Bandar Lampung (Lampost.co) — Akademisi administrasi negara Universitas Lampung (Unila) Dodi Faedlulloh menyebut oknum aparatur sipil negara (ASN) yang terlibat korupsi bisa diberhentikan secara tidak hormat. Hal itu mengacu UU No. 5 Tahun 2014 dan PP No. 11 tahun 2017 tentang Manajemen PNS.

“ASN yang melakukan tindakan korupsi, ya bisa diberhentikan dengan tidak hormat,” katanya, Senin, 29 Agustus 2022.

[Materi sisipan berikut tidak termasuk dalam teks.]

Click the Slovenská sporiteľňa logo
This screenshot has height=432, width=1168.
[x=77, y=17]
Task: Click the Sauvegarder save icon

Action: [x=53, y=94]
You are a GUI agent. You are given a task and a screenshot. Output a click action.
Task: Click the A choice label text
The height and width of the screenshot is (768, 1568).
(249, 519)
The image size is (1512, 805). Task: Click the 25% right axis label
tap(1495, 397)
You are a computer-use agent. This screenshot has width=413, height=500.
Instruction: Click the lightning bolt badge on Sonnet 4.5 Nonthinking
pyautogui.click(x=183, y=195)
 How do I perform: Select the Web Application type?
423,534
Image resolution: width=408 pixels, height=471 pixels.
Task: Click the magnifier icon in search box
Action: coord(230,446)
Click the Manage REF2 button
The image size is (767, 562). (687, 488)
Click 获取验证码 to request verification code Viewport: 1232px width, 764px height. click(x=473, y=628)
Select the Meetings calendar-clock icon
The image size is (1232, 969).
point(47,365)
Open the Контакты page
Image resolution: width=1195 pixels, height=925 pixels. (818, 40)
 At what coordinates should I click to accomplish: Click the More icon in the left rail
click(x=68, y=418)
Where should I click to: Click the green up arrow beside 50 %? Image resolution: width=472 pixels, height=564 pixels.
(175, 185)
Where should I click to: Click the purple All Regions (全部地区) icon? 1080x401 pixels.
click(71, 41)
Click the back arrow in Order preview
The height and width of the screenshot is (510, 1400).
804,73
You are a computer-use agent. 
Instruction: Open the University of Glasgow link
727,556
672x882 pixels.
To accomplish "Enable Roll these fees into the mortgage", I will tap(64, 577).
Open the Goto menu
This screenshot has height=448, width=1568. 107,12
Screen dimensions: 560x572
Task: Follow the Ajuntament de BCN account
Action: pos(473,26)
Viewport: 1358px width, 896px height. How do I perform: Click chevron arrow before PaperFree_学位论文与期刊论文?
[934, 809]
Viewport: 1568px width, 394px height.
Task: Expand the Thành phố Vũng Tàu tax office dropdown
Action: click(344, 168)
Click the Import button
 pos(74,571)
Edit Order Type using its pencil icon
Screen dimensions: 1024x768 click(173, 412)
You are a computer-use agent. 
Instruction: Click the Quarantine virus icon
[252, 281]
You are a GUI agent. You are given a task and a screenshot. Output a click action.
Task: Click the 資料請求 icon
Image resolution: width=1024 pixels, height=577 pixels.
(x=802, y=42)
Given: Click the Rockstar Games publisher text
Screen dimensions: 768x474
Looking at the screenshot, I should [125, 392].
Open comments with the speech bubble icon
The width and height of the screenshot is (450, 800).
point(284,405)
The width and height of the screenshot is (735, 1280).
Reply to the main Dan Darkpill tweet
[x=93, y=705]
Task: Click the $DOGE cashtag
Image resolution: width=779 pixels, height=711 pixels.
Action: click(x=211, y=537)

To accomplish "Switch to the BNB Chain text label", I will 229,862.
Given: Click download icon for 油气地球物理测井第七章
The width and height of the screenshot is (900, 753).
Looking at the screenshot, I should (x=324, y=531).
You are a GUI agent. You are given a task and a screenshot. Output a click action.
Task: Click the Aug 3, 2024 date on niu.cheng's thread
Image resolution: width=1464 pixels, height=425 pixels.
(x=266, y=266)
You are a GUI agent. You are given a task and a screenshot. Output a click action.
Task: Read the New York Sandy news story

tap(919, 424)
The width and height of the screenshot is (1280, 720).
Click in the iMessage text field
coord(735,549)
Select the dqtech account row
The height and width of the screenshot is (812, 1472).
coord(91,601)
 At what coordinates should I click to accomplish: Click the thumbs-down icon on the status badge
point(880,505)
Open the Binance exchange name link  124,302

Oleh karena itu, kata dia, status Rektor Unila Karomani, Ketua Senat M. Basri, dan Wakil Rektor 1 Bidang Akademik Heryandi baru sebatas dinon-aktifkan sementara karena belum ada kekuatan hukum tetap.

“Jika diberhentikan tidak hormat berarti dipecat,” jelasnya.

Menurut dia, status pemecatan tidak bisa diberikan kepada ASN yang belum mendapatkan vonis pengadilan.

“Makanya kita wait and see,” ungkap dia.

Soal pemecatan itu, kata Dodi, diatur dalam UU dan PP tersebut melalui frasa “telah memiliki kekuatan hukum tetap.”

“Kalau pemerintah mau komitmen dalam pemberantasan korupsi, ya harus diberi sanksi berat. Enggak ada lagi istilah ASN susah dipecat,” tegasnya.

Pada intinya, ASN bisa diberhentikan kalau sudah dipenjara.

“Nah, hal ini yang perlu dikawal. Bila nanti ternyata vonis bersalah dan dipenjara, ya ASN yang korupsi itu harus dipecat,” ucapnya.